Consider the case of upgrading 500 servers that are part of a load-balanced cluster. Obviously if one of these servers is not working or even doing the wrong thing then there are many others that can take it’s place. You might even be comfortable with a larger number of load-balanced servers in the group of 500 that might not be working that would not affect the overall operation of the system.
Enter the max_fail_percentage feature in Ansible. The documentation for this variable says:
“Ansible will continue executing actions as long as there are hosts in the group that have not yet failed. In some situations […] it may be desirable to abort the play when a certain threshold of failures have been reached.”

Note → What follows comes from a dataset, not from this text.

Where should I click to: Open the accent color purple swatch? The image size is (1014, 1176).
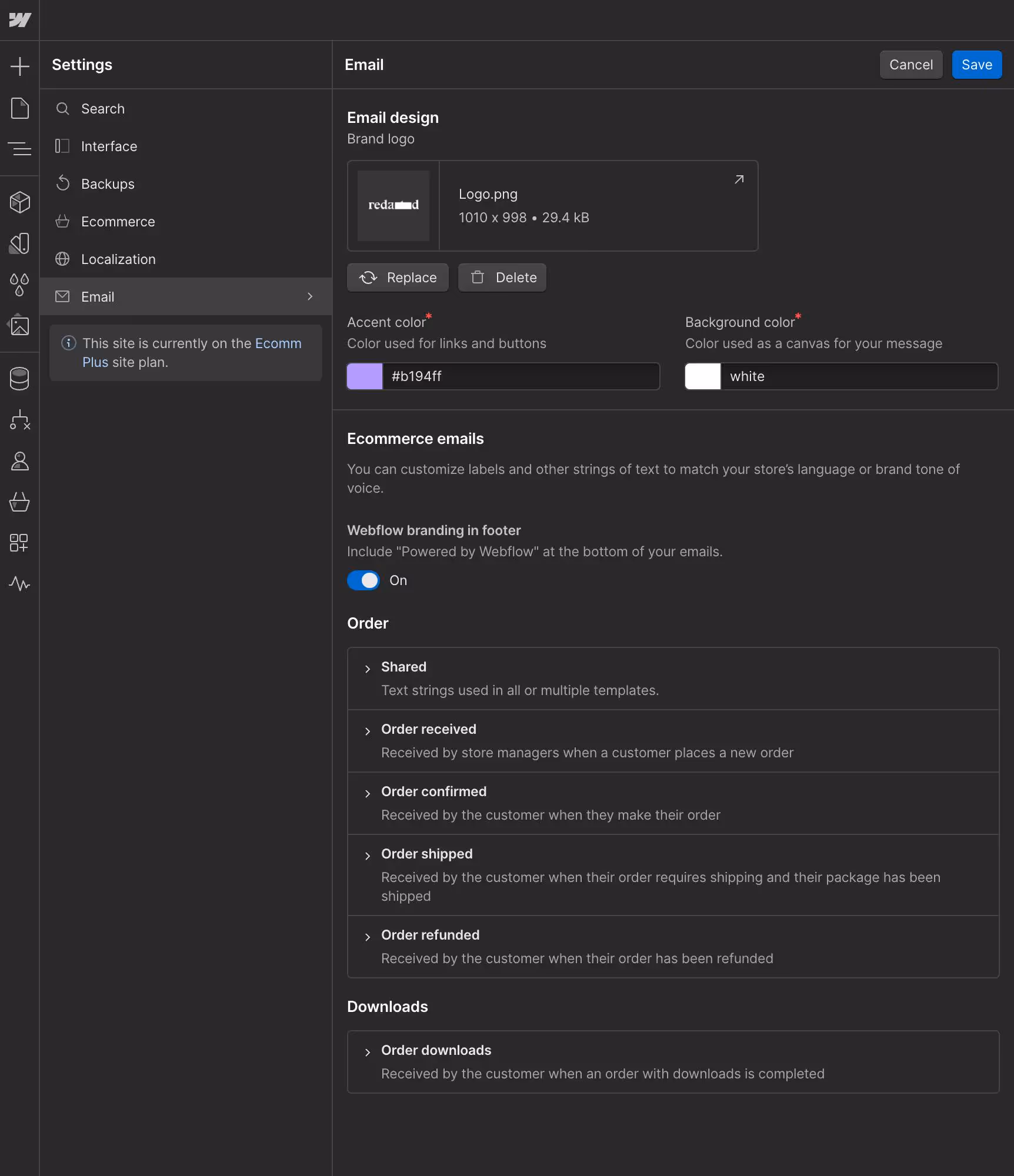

I think perhaps this is better expressed as “it may be desirable to continue the play until a certain threshold of failures have been reached”. By doing this, we can update nearly all of our 500 load balancers and complete the deployment in the face of a small percentage of recalcitrant servers. At the end of the process we can choose to either troubleshoot and repair the servers, or simply dispose of them and create new ones.
Ansible is the first automated deployment tool that I have seen that supports a feature such as max_fail_percentage allowing it be more robust in handling errors. Large systems can be complex and their failure modes are many and unexpected. By considering the concept of antifragility I hope that we can build deployment techniques that allow faster and more efficient ways of updating software systems.